The plant in Aomori Prefecture, northeastern Japan, is operated by Japan Nuclear Fuel Limited. The facility is designed to extract plutonium for recycling from spent nuclear fuel generated by power plants.
The Nuclear Regulation Authority has been reviewing an application from the operator to see whether the plant meets the regulatory standards that were introduced after the accident at the Fukushima Daiichi nuclear power plant in 2011.
The regulators adopted a draft assessment in May and subsequently solicited opinions from the public.

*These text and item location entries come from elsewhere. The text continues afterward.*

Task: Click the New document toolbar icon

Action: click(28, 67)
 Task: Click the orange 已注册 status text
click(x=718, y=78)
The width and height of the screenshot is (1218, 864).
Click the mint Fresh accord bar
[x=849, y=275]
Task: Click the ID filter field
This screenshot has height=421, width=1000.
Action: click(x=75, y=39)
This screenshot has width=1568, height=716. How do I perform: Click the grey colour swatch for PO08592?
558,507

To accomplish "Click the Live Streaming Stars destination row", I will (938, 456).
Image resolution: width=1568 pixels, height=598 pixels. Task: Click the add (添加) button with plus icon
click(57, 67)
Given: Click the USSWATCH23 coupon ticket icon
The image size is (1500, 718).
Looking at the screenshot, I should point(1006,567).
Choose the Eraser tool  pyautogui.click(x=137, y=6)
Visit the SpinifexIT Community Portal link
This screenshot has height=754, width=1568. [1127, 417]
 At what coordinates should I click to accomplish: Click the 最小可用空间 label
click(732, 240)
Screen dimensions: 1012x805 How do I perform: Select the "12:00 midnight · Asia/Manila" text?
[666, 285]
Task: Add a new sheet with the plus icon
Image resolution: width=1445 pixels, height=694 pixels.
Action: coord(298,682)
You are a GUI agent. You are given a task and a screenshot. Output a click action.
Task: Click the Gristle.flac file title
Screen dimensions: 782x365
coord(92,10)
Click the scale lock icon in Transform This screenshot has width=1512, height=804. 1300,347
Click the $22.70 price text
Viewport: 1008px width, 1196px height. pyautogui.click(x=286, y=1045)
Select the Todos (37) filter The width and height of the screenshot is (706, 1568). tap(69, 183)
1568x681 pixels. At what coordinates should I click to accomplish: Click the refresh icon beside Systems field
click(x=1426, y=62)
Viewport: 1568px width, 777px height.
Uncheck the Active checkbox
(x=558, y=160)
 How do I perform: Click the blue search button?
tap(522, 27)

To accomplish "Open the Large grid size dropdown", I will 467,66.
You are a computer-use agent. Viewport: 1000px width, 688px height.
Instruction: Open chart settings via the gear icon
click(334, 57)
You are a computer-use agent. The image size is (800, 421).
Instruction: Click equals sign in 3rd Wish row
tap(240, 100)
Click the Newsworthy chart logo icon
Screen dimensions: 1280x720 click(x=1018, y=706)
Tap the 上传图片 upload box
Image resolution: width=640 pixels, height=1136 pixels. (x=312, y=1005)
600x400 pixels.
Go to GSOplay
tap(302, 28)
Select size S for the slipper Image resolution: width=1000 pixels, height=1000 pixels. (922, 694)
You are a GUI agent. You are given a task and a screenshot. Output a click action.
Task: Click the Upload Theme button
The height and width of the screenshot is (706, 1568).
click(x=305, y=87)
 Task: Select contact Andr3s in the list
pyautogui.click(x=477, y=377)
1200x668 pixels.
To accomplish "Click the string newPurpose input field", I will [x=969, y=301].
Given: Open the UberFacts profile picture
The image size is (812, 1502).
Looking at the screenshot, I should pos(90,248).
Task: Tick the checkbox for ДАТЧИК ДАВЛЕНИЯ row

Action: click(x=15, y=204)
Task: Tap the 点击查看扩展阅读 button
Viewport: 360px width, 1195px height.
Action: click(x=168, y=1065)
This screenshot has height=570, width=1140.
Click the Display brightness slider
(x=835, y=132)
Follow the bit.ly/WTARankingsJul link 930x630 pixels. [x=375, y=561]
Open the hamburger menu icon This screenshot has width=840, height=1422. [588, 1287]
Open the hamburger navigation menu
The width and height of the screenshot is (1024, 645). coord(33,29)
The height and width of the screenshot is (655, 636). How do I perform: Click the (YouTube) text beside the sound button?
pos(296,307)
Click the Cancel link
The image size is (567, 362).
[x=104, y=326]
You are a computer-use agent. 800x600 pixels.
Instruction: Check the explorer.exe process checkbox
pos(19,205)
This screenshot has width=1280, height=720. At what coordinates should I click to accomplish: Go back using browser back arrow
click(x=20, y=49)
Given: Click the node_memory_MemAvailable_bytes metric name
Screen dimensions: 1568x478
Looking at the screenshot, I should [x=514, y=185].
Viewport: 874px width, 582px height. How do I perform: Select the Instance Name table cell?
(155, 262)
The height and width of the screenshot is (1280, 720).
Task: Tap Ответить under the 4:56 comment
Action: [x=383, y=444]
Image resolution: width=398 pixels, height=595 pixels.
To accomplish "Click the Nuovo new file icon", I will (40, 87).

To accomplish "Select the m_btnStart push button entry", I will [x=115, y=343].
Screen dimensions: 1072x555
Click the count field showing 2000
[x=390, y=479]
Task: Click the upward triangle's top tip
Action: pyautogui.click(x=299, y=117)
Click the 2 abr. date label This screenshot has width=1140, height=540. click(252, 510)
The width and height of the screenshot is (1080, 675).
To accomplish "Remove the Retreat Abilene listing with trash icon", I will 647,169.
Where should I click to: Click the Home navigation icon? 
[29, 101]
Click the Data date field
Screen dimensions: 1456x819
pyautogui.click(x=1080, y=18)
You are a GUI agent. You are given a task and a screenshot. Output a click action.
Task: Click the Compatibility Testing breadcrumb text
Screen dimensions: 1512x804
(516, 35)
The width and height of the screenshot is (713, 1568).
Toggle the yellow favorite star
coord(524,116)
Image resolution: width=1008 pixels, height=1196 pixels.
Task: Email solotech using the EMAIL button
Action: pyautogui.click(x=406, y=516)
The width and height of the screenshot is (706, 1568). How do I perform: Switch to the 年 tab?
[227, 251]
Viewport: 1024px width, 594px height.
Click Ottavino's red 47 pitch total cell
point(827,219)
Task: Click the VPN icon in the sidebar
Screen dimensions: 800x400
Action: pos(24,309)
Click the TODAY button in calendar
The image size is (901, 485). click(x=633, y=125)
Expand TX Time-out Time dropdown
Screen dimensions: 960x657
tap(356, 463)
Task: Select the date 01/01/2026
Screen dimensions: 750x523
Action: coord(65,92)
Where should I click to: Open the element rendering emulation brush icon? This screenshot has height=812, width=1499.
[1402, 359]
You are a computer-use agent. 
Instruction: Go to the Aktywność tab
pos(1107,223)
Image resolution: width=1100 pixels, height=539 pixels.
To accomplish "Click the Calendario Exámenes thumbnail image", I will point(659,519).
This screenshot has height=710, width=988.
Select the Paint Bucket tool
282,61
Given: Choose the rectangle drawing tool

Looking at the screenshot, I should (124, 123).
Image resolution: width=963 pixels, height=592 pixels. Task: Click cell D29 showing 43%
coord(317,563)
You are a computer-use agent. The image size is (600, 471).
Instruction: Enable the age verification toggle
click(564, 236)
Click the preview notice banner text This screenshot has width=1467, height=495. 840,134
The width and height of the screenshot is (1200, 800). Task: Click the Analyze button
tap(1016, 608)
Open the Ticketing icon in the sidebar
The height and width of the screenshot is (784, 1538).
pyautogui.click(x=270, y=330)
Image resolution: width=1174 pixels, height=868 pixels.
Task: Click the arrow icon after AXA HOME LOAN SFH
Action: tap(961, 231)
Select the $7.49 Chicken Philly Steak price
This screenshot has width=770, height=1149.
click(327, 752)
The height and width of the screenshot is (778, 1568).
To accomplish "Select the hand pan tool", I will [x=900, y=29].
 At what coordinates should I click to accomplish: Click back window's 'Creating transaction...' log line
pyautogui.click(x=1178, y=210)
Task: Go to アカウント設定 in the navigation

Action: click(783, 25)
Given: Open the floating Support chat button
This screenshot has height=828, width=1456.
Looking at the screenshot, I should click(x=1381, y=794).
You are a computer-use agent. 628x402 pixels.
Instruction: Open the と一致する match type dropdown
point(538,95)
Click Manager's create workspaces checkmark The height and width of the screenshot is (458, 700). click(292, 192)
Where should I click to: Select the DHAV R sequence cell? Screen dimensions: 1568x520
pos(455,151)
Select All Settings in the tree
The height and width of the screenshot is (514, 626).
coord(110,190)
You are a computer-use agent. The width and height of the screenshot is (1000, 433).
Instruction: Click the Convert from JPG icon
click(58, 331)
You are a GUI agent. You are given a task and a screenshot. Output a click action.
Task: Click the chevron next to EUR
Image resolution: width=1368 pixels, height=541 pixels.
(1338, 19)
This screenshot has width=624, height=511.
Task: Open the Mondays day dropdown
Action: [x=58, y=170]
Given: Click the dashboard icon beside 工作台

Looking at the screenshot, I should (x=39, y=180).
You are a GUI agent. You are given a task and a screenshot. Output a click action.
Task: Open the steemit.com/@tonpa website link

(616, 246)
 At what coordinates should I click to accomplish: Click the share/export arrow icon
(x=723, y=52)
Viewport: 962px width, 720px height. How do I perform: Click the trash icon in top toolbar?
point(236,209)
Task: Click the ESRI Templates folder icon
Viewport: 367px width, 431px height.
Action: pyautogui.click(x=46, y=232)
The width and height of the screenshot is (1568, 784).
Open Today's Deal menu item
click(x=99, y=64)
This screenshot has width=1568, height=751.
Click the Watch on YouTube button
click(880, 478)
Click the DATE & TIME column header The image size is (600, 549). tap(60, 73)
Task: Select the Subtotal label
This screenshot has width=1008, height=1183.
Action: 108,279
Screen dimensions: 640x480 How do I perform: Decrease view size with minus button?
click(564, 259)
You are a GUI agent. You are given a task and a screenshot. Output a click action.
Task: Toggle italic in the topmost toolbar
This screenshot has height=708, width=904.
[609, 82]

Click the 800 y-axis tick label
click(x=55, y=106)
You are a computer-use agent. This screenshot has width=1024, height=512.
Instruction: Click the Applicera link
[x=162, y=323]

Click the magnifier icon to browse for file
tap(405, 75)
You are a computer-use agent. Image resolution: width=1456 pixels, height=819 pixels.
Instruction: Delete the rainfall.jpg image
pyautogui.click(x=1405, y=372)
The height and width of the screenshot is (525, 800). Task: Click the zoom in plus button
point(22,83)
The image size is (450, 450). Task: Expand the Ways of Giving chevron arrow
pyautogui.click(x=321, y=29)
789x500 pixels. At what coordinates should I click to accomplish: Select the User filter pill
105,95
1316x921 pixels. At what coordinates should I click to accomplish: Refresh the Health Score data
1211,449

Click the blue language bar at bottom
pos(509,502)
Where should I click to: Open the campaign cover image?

The regulators said on Wednesday that they had received about 760 opinions, and that many of them were about safety. The risk of radioactive materials leaking out was among the concerns.
The regulators concluded that the operator had measures in place to deal with the concerns, and said the firm's application had been approved.
Japan Nuclear Fuel Limited wants to complete construction by September 2021, and launch operations in 2022. But the construction work, which began 27 years ago, has been delayed by problems. That has caused the cost to balloon to more than 130 billion dollars.
Plans to use the reprocessed plutonium are not moving forward as initially outlined.
The government and energy firm also still need to obtain local approval.